• Excerpt to read:
"he got down on his knees in the crowded lobby of the Guggenheim Museum. And I am now wearing the ring his grandfather gave to his grandmother"
This was the sweetest, most beautiful thing to read. It happened to someone I think is an absolutely wonderful person, someone who is close to my age and has not been married before. A neat, cute, creative person with a great big heart. Not everybody hopes for this, but to me, (I am being distracted by a disc in my cd drive sounding like an aging tractor going up a hill. It is disconcerting. I should fix it.) to me, this is the sweetest thing in the world. I hope she doesn't mind me making something so sweet and personal so public. I needed something nice today, and I thought I might not be the only one.
A touching finale to an emotionally fraught 24 hours. Last night, we watched another of the Planet Earth series. I am disappointed by this series. I find Sigourney Weaver too detached and serious a narrator. The images are definitely stirring, but the mood is somber and foreboding when it should be joyful and full of wonder. It seems a little bit empty, too focused on the images to worry about substance, unless it is depressing substance. In the first installment, penguins were murdered by seals, baby penguins died of starvation, and polar bears drowned and died. It left me weeping. I hoped for better in the next few episodes. Things were looking up, but there still seemed to be an excess focus on dead baby animals. The arctic fox was forgiven for trying to steal all the baby goslings at once (and killing most of them in the process) because of the fact that she had her own starving babies to feed. I don't know if I'll continue to watch these, though the images are magnificent. It seems as though they tried so hard to get some things on film that they felt they had to show it all, no matter how brutal. Last night, a bunch of wild chimpanzees killed and ate another chimpanzee. What happened to the happy, MutualOvOmaha (that's how it sounded to me) endings of my youth? Has reality TV toughened people to these things and influenced nature television? Have I just been too sheltered?

• Directions for this task: Copy the blog entry above word for word, from "This was the" up to and including "the only one.".

• Stored data:
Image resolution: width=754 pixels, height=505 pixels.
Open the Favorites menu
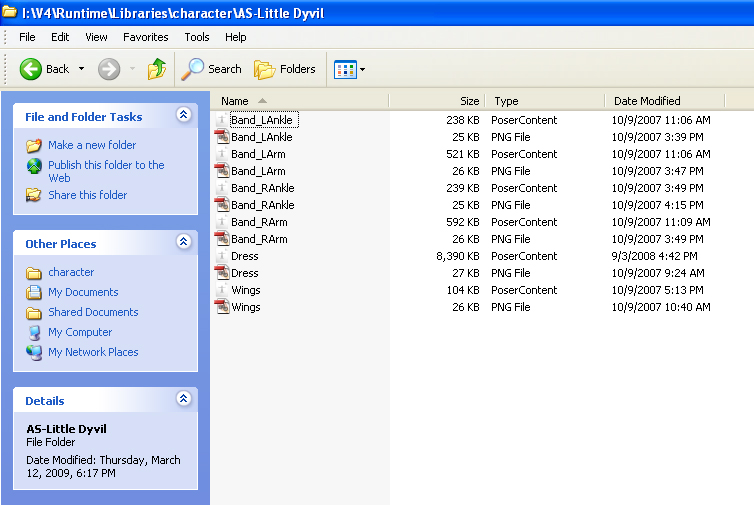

• Written response:
This was the sweetest, most beautiful thing to read. It happened to someone I think is an absolutely wonderful person, someone who is close to my age and has not been married before. A neat, cute, creative person with a great big heart. Not everybody hopes for this, but to me, (I am being distracted by a disc in my cd drive sounding like an aging tractor going up a hill. It is disconcerting. I should fix it.) to me, this is the sweetest thing in the world. I hope she doesn't mind me making something so sweet and personal so public. I needed something nice today, and I thought I might not be the only one.